Under the Act, sexual offenders must verify their registration information on an annual basis, and violent sexual offenders must do so quarterly. Tenn. Code Ann. § 40-39-204(b)–(c). In contrast to SORMA’s system of TBI-propagated forms, the Act requires offenders to register and report in person to a designated law enforcement agency. Tenn. Code Ann. §§ 40-39-203(a), 40-39-204(b). Reports based on certain triggering events, such as a change of residence or employment, must be made within forty-eight hours. Tenn. Code Ann. § 40-39-203(a)(3)–(6). The Act increased the amount of information required to be reported, Tenn. Code Ann. § 40-39-203(h), and offenders are required to pay administrative fees related to their ongoing inclusion in the registry, Tenn. Code Ann. § 40-39-204(b)(1) and (c).
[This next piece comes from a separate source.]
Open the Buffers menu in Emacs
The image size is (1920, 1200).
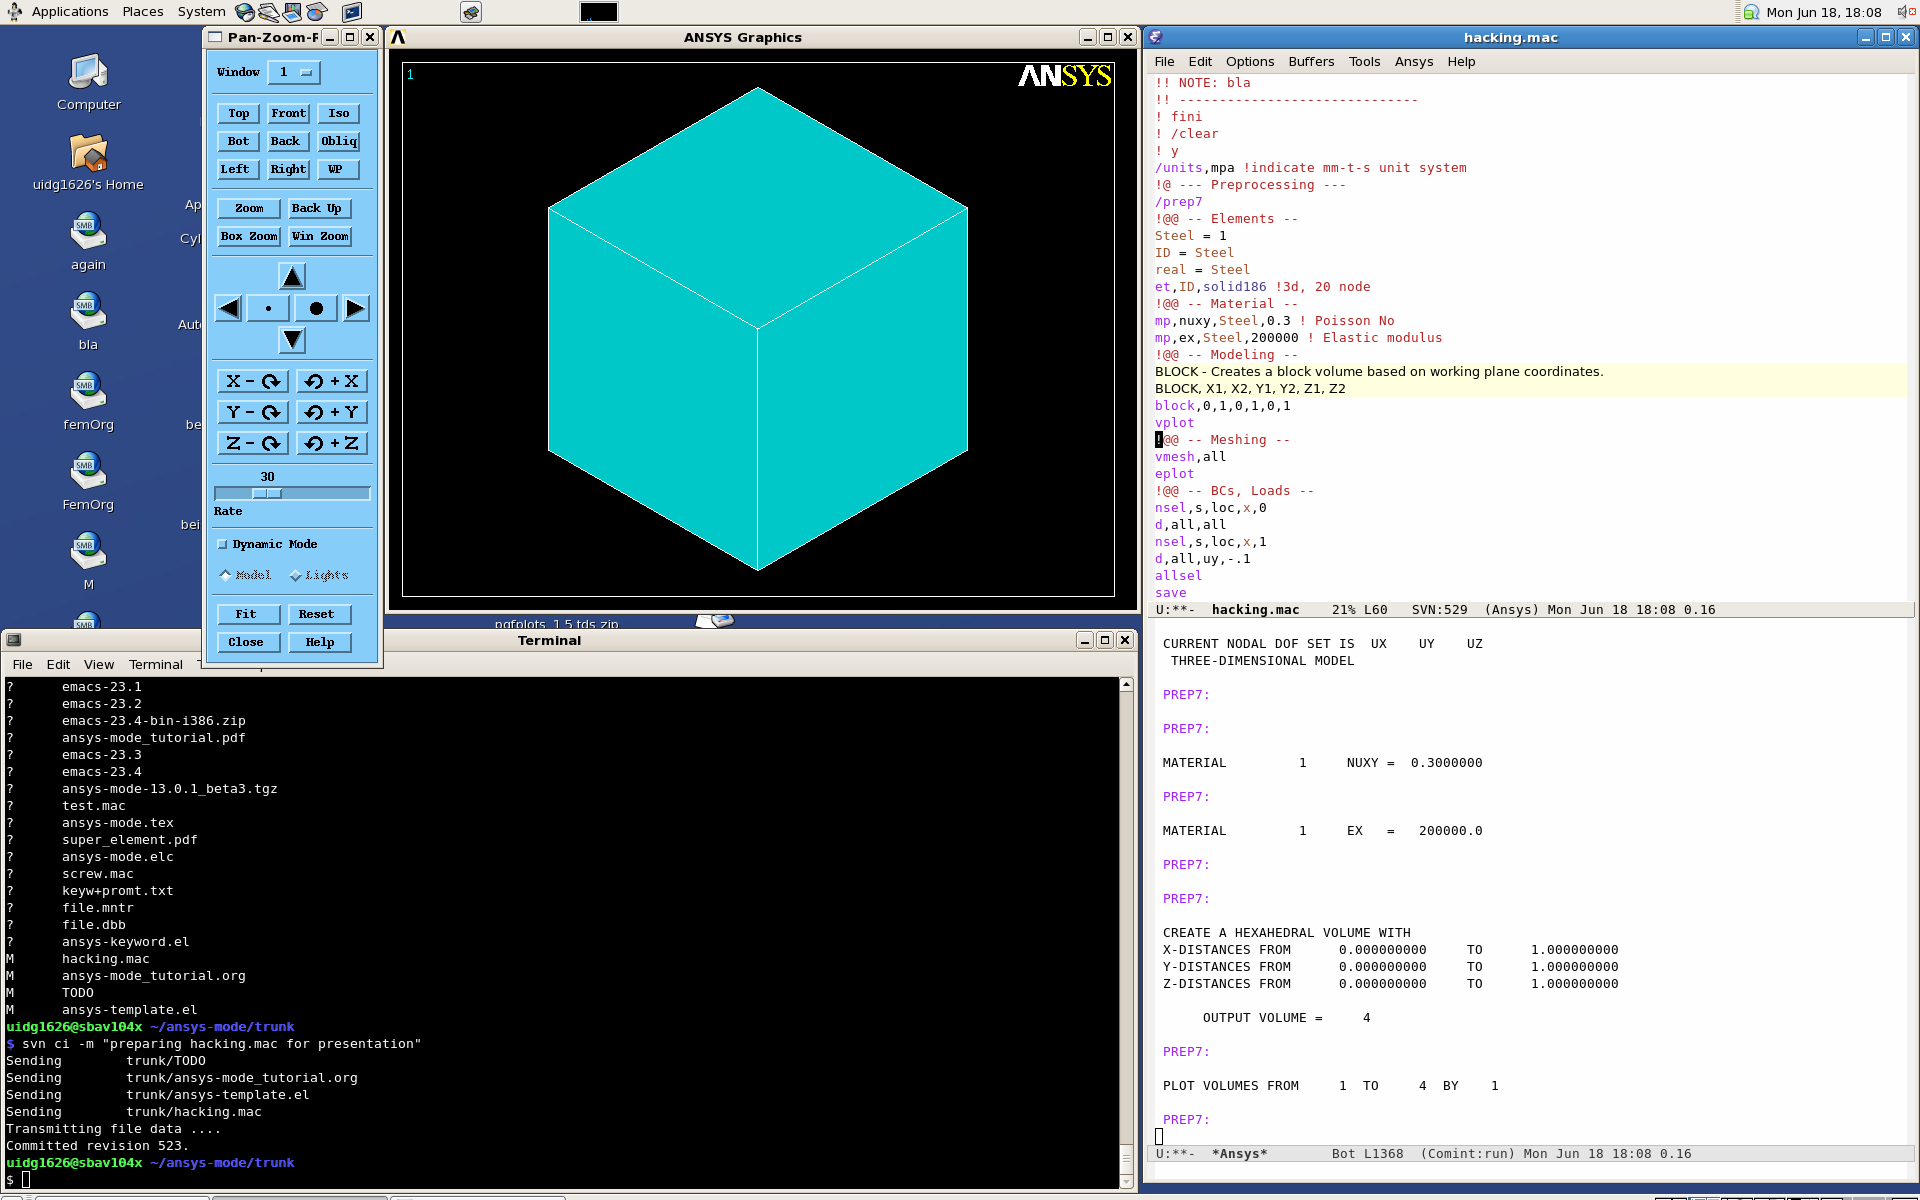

Some offenders remain eligible for removal from the registry after ten years, but the authority to make an initial removal decision has been vested in the TBI, with a right to appeal to a chancery court. Tenn. Code Ann. § 40-39-207(b), (g). A violation of the Act's requirements is now a felony, as opposed to a misdemeanor under SORMA. Tenn. Code Ann. § 40-39-208(b).

Like SORMA, the Act has been repeatedly revised to increase its restrictions and requirements and to make more information about registered offenders publicly available. See 2005 Tenn. Pub. Acts, ch. 316, § 1 (adding to events and information that must be reported and increasing administrative fees); 2006 Tenn. Pub. Acts, ch. 890, § 20 (forbidding registrants whose victims were minors from living, obtaining sexual offender treatment, or working within 1,000 feet of a school, day care center, public park, playground, recreation center, or public athletic field available for use by the general public); 2007 Tenn. Pub. Acts, ch. 126, § 1 (adding to events triggering a 48-hour reporting obligation); 2007 Tenn. Pub. Acts, ch. 531, § 1 (making public all registrants' information, regardless of date of offense); 2008 Tenn. Pub. Acts, ch. 979, § 1 (adding information required to be reported and making information, including registrant e-mail addresses, available to qualifying businesses); 2008 Tenn. Pub. Acts, ch. 1164, § 13 (restricting employment permitted to registrants whose victims were minors and forbidding said registrants from wearing certain costumes—such as clowns or fictional characters—in the presence of minors); 2009 Tenn. Pub. Acts, ch.